Both physics-based and data-driven approaches need to be integrated with basic engineering and in-situ diagnostics. For example, engineers use DTS/DAS to diagnose perforation efficiency, and to detect that flow can occur behind pipe for some distance away from the perfs. They’re using downhole imaging to diagnose problems that limit the effectiveness of limited-entry, such as perforation erosion, uneven hole sizes, and dependence of hole size diameter on perf orientation. And finally, engineers figure out solutions to these challenges – working with service companies to improve uniformity of hole size, experimenting with shot phasing, and even reconsidering the grade of steel used in the casing.

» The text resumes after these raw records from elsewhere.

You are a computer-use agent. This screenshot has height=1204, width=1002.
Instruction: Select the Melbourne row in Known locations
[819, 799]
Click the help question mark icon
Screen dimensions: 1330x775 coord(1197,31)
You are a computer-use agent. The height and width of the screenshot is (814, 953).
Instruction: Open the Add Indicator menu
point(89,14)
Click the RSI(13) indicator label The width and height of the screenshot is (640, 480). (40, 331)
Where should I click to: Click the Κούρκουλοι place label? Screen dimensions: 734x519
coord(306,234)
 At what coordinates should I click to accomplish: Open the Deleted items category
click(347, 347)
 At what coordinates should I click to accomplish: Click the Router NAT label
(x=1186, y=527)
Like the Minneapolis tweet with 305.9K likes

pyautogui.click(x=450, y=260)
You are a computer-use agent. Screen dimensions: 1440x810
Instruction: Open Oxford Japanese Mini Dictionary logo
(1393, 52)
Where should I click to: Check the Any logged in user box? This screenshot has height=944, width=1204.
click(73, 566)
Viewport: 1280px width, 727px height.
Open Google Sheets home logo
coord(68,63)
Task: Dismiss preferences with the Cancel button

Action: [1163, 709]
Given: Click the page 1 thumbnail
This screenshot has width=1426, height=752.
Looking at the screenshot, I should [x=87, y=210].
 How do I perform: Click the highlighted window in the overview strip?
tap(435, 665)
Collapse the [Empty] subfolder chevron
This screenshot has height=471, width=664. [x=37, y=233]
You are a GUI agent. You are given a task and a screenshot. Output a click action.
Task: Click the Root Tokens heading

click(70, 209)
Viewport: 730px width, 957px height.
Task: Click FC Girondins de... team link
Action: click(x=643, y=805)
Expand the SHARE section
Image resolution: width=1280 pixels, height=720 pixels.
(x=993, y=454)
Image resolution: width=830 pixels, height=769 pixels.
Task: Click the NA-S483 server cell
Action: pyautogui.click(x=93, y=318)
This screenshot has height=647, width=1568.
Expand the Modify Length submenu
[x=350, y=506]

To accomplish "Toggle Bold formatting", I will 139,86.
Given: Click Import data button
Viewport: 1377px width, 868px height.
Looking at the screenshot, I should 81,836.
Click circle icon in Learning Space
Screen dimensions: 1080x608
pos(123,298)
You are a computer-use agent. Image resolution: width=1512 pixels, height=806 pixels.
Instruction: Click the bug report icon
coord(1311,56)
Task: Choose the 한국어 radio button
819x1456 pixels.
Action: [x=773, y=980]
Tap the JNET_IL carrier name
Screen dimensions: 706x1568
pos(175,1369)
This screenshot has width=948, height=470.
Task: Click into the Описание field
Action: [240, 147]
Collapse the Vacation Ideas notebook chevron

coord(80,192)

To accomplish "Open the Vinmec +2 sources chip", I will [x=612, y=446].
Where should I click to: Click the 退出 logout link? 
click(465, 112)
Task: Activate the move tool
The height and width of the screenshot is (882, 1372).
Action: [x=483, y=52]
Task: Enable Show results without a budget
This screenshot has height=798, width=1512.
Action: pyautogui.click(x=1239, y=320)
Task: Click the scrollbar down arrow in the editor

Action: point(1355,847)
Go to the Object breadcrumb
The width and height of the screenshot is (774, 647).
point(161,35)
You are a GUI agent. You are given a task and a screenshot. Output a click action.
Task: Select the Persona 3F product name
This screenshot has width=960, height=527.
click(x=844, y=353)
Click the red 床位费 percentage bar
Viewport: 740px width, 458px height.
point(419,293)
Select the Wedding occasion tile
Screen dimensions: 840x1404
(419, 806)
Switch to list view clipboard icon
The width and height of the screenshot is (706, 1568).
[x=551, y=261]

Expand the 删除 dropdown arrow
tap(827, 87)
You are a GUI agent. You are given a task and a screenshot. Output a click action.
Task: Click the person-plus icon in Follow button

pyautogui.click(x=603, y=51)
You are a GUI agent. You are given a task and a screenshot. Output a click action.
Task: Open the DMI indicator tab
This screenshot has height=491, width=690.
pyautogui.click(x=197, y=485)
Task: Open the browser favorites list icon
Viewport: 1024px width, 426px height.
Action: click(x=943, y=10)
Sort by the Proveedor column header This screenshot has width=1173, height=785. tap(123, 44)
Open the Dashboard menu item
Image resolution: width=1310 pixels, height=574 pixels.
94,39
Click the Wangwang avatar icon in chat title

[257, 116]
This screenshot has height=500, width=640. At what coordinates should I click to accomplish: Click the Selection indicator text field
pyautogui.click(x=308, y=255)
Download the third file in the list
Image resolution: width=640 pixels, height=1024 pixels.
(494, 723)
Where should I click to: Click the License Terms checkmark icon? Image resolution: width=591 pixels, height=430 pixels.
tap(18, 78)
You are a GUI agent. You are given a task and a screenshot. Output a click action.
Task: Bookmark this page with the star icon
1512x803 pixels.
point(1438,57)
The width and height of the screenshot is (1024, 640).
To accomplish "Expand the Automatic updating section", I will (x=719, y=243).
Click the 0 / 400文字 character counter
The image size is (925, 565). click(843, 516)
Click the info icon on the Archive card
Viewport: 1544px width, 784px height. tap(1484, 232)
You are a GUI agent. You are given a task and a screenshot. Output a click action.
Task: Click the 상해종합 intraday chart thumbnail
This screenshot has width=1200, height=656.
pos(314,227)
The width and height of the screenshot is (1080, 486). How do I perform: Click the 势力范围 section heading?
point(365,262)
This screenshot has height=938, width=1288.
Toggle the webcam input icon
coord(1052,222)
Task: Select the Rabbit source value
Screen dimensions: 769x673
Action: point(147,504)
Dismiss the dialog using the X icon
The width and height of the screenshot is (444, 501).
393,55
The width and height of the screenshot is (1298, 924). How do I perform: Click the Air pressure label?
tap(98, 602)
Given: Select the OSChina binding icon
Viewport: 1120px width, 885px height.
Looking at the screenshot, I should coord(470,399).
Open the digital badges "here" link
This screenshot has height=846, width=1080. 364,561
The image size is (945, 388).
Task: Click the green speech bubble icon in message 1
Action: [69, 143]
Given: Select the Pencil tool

The last downturn in prices, in 2015, spurred a wave of innovation in frac design. Fracturing has become dramatically more effective and economically efficient since then. I am hopeful the same thing will happen in this downturn. The risk is that companies react by cutting spending so much that they lay off the technical teams they need to drive this innovation. If they are truly constrained on capital, they may have no choice. But the companies that are able to hang-in and continue to invest in innovation will see major benefit in the short-run and the long-run. The key is to integrate approaches – physics-based modeling to optimize and understand ‘why,’ data to learn from past experience, and ‘bread and butter’ engineering and field diagnostics to diagnose and solve inefficiencies.

It seems to me that operators really do understand the need to optimize design in order to maximize shareholder value. Interestingly, our company ResFrac hasn’t seen a slowdown in business over the past several months. We’ve continued to start up new projects and make new license sales, continuing at a rate much higher than it was one year ago. I think this is a reflection of the understanding among operators that they need to continue to optimize and improve in order to maximize the economic performance.

Thank you to Peter Reiss, Mark Pearson, Joe Frantz, Charles Kang, and Garrett Fowler for their helpful feedback on earlier drafts of this post.